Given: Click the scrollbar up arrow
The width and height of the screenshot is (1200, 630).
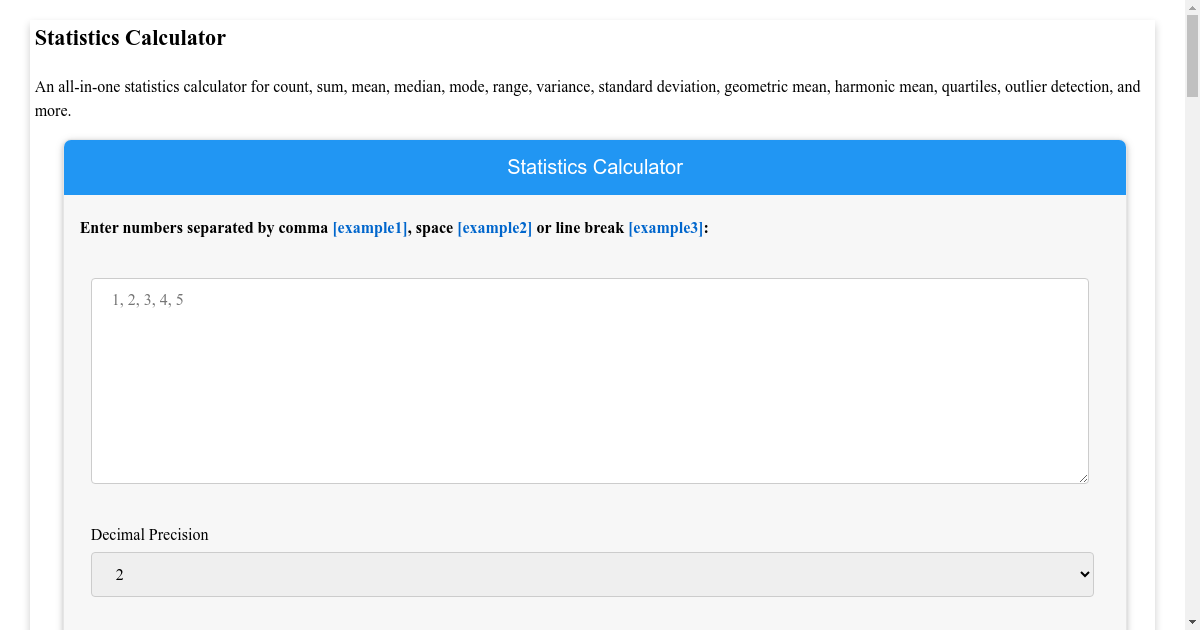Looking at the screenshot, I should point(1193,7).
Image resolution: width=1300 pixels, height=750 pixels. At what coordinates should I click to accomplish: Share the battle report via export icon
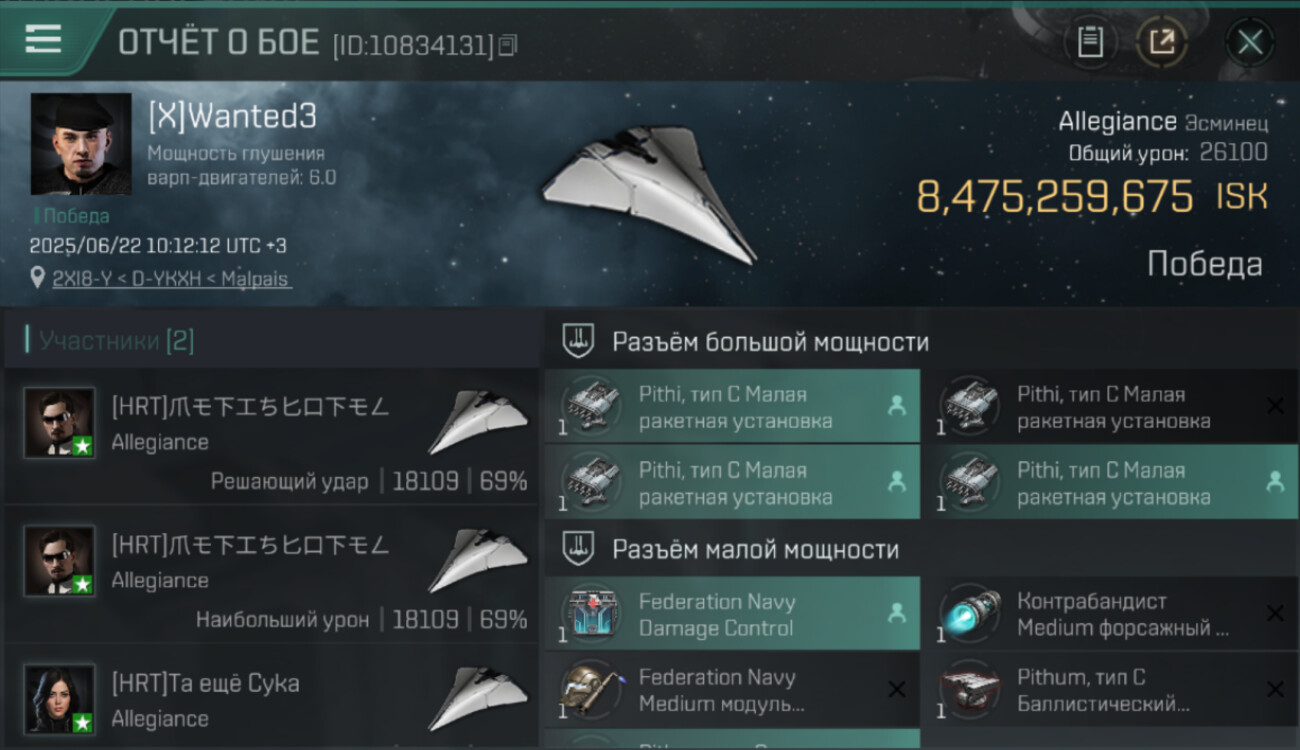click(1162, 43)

▸ PROBLEM TO SOLVE: Reproduce every line of the records above word for word, leaving out the pictures.

▸ EXERCISE SOLUTION:
Given: Click the scrollbar up arrow
The width and height of the screenshot is (1200, 630).
Looking at the screenshot, I should point(1193,7).
Image resolution: width=1300 pixels, height=750 pixels. At what coordinates should I click to accomplish: Share the battle report via export icon
click(1162, 43)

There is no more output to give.